What's the difference between Classic and Super Server?
Super Server is built as modern multi-client, multi-threaded servers like Apache. It's a single process which listens to incoming connections itself and starts a new thread for each client. All clients share a common metadata cache with makes operations faster and metadata change notifications instant. It uses less memory than Classic and is well suited for OLTP. The problem is when one user runs long-running query (reports for example), and hogs the system so much that short queries never get their turn.
If you face such problems, it's better to use Classic, which uses a single process per connection. Classic is supported on Linux since beginning and on Windows in newer Firebird versions. Classic uses inetd or xinetd to accept incoming connections (like FTP, Telnet, and similar other servers on Linux usually do), so make sure (x)inetd is installed and running if you have connection problem. Historically, Classic had less diagnostic tools as information about users and connection was not kept in the same process space.
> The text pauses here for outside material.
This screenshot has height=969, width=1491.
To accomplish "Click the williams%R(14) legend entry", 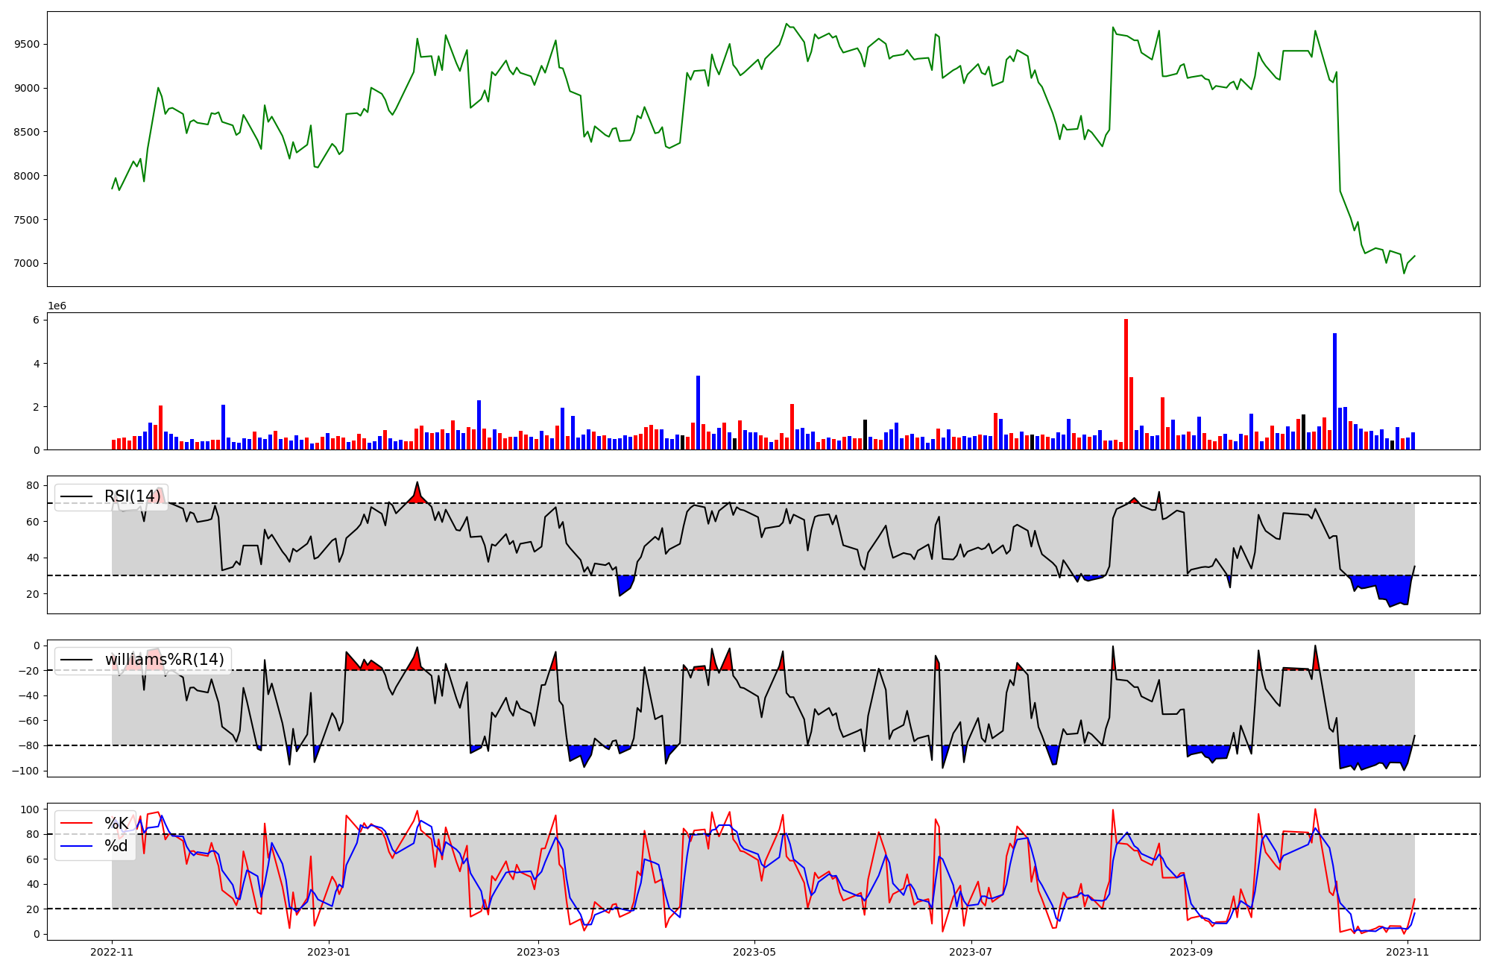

For example, if you query the number of connected users, you'll always get one (yourself) with Classic. Since user concurency is left for operating system to handle, it can run multiple heavy querys are still be responsive to new ones. Ideal for OLAP.
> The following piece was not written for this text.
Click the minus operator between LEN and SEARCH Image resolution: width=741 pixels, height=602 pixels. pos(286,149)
There is another good reason to use Classic: if you have a runaway process (like database backup) that cannot be stopped by other means than killing it, killing Classic process is harmless and easy, while killing the SuperServer takes down all the connections and transactions for all clients/users. If you use Firebird 2.1 or higher you can also cancel queries by deleting records from monitoring tables. Killing a Classic process is still faster that that (no need to connect to the server, inspect the monitoring tables to find what to stop), but the advantage is not that big anymore.